[What is being asked] Copy out the following records word for word, covering all of them.

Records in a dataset
- - - - -

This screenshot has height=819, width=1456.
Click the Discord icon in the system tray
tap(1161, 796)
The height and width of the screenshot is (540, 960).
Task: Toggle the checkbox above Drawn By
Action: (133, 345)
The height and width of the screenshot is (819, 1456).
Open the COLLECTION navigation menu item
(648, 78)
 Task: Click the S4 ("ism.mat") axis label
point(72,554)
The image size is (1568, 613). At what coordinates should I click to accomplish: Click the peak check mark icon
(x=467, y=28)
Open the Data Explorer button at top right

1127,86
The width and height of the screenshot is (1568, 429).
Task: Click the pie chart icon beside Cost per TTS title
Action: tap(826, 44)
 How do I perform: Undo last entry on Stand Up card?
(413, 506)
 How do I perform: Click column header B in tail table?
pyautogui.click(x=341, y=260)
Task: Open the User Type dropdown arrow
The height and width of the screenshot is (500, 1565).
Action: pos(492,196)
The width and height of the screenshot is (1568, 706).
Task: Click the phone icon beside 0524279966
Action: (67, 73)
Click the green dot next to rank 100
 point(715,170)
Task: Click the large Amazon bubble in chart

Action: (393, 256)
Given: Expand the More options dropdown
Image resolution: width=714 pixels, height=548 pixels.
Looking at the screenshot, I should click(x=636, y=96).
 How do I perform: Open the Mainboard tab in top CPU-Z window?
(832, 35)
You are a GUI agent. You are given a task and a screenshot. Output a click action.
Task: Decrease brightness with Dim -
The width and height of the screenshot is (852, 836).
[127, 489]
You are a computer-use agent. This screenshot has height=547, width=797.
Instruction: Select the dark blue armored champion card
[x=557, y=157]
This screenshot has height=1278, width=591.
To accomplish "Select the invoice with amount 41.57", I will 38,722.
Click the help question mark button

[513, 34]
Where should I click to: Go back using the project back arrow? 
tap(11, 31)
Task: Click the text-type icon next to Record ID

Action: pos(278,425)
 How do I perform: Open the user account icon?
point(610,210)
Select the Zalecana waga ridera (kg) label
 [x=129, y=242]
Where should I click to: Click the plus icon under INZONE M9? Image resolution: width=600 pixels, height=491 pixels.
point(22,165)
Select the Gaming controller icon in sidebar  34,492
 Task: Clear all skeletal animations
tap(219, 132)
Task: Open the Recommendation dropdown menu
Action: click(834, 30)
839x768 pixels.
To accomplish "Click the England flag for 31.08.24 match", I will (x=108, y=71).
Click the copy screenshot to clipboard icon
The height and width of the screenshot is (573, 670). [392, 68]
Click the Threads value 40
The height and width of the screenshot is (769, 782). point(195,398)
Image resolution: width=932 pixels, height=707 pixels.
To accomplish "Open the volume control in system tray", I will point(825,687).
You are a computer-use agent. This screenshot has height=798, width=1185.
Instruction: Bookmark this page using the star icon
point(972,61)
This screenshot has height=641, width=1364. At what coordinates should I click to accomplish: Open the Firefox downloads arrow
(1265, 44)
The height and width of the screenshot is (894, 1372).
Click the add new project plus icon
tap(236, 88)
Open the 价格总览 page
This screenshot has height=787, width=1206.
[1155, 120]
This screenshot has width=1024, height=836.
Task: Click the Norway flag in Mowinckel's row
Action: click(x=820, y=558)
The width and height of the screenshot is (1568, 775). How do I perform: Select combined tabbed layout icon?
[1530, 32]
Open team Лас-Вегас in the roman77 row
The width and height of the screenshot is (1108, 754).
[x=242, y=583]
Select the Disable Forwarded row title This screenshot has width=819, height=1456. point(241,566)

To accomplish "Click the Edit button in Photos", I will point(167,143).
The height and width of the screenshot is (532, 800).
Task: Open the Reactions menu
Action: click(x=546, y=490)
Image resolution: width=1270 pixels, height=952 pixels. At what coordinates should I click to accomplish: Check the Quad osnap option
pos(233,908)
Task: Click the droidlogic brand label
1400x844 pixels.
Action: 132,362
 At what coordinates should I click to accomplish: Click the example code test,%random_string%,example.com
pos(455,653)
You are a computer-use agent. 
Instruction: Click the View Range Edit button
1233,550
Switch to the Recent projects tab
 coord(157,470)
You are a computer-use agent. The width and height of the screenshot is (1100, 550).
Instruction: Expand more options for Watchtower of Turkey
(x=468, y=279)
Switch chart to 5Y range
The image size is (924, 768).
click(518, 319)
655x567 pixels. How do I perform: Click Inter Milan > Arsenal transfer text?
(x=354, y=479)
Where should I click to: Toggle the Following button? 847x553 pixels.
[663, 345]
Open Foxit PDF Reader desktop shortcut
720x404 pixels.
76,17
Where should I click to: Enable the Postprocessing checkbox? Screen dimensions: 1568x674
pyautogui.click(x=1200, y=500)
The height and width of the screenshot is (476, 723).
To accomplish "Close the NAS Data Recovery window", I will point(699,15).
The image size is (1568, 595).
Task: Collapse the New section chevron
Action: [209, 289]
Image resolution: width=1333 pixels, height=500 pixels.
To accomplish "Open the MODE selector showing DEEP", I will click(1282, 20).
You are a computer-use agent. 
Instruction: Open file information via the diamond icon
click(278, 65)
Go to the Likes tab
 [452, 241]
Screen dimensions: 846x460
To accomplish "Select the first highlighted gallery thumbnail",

- - - - -

[Solution to the exercise]
This screenshot has height=819, width=1456.
Click the Discord icon in the system tray
tap(1161, 796)
The height and width of the screenshot is (540, 960).
Task: Toggle the checkbox above Drawn By
Action: (133, 345)
The height and width of the screenshot is (819, 1456).
Open the COLLECTION navigation menu item
(648, 78)
 Task: Click the S4 ("ism.mat") axis label
point(72,554)
The image size is (1568, 613). At what coordinates should I click to accomplish: Click the peak check mark icon
(x=467, y=28)
Open the Data Explorer button at top right

1127,86
The width and height of the screenshot is (1568, 429).
Task: Click the pie chart icon beside Cost per TTS title
Action: tap(826, 44)
 How do I perform: Undo last entry on Stand Up card?
(413, 506)
 How do I perform: Click column header B in tail table?
pyautogui.click(x=341, y=260)
Task: Open the User Type dropdown arrow
The height and width of the screenshot is (500, 1565).
Action: pos(492,196)
The width and height of the screenshot is (1568, 706).
Task: Click the phone icon beside 0524279966
Action: (67, 73)
Click the green dot next to rank 100
 point(715,170)
Task: Click the large Amazon bubble in chart

Action: (393, 256)
Given: Expand the More options dropdown
Image resolution: width=714 pixels, height=548 pixels.
Looking at the screenshot, I should click(x=636, y=96).
 How do I perform: Open the Mainboard tab in top CPU-Z window?
(832, 35)
You are a GUI agent. You are given a task and a screenshot. Output a click action.
Task: Decrease brightness with Dim -
The width and height of the screenshot is (852, 836).
[127, 489]
You are a computer-use agent. This screenshot has height=547, width=797.
Instruction: Select the dark blue armored champion card
[x=557, y=157]
This screenshot has height=1278, width=591.
To accomplish "Select the invoice with amount 41.57", I will 38,722.
Click the help question mark button

[513, 34]
Where should I click to: Go back using the project back arrow? 
tap(11, 31)
Task: Click the text-type icon next to Record ID

Action: pos(278,425)
 How do I perform: Open the user account icon?
point(610,210)
Select the Zalecana waga ridera (kg) label
 [x=129, y=242]
Where should I click to: Click the plus icon under INZONE M9? Image resolution: width=600 pixels, height=491 pixels.
point(22,165)
Select the Gaming controller icon in sidebar  34,492
 Task: Clear all skeletal animations
tap(219, 132)
Task: Open the Recommendation dropdown menu
Action: click(834, 30)
839x768 pixels.
To accomplish "Click the England flag for 31.08.24 match", I will (x=108, y=71).
Click the copy screenshot to clipboard icon
The height and width of the screenshot is (573, 670). [392, 68]
Click the Threads value 40
The height and width of the screenshot is (769, 782). point(195,398)
Image resolution: width=932 pixels, height=707 pixels.
To accomplish "Open the volume control in system tray", I will point(825,687).
You are a computer-use agent. This screenshot has height=798, width=1185.
Instruction: Bookmark this page using the star icon
point(972,61)
This screenshot has height=641, width=1364. At what coordinates should I click to accomplish: Open the Firefox downloads arrow
(1265, 44)
The height and width of the screenshot is (894, 1372).
Click the add new project plus icon
tap(236, 88)
Open the 价格总览 page
This screenshot has height=787, width=1206.
[1155, 120]
This screenshot has width=1024, height=836.
Task: Click the Norway flag in Mowinckel's row
Action: click(x=820, y=558)
The width and height of the screenshot is (1568, 775). How do I perform: Select combined tabbed layout icon?
[1530, 32]
Open team Лас-Вегас in the roman77 row
The width and height of the screenshot is (1108, 754).
[x=242, y=583]
Select the Disable Forwarded row title This screenshot has width=819, height=1456. point(241,566)

To accomplish "Click the Edit button in Photos", I will point(167,143).
The height and width of the screenshot is (532, 800).
Task: Open the Reactions menu
Action: click(x=546, y=490)
Image resolution: width=1270 pixels, height=952 pixels. At what coordinates should I click to accomplish: Check the Quad osnap option
pos(233,908)
Task: Click the droidlogic brand label
1400x844 pixels.
Action: 132,362
 At what coordinates should I click to accomplish: Click the example code test,%random_string%,example.com
pos(455,653)
You are a computer-use agent. 
Instruction: Click the View Range Edit button
1233,550
Switch to the Recent projects tab
 coord(157,470)
You are a computer-use agent. The width and height of the screenshot is (1100, 550).
Instruction: Expand more options for Watchtower of Turkey
(x=468, y=279)
Switch chart to 5Y range
The image size is (924, 768).
click(518, 319)
655x567 pixels. How do I perform: Click Inter Milan > Arsenal transfer text?
(x=354, y=479)
Where should I click to: Toggle the Following button? 847x553 pixels.
[663, 345]
Open Foxit PDF Reader desktop shortcut
720x404 pixels.
76,17
Where should I click to: Enable the Postprocessing checkbox? Screen dimensions: 1568x674
pyautogui.click(x=1200, y=500)
The height and width of the screenshot is (476, 723).
To accomplish "Close the NAS Data Recovery window", I will point(699,15).
The image size is (1568, 595).
Task: Collapse the New section chevron
Action: [209, 289]
Image resolution: width=1333 pixels, height=500 pixels.
To accomplish "Open the MODE selector showing DEEP", I will click(1282, 20).
You are a computer-use agent. 
Instruction: Open file information via the diamond icon
click(278, 65)
Go to the Likes tab
 [452, 241]
Screen dimensions: 846x460
To accomplish "Select the first highlighted gallery thumbnail",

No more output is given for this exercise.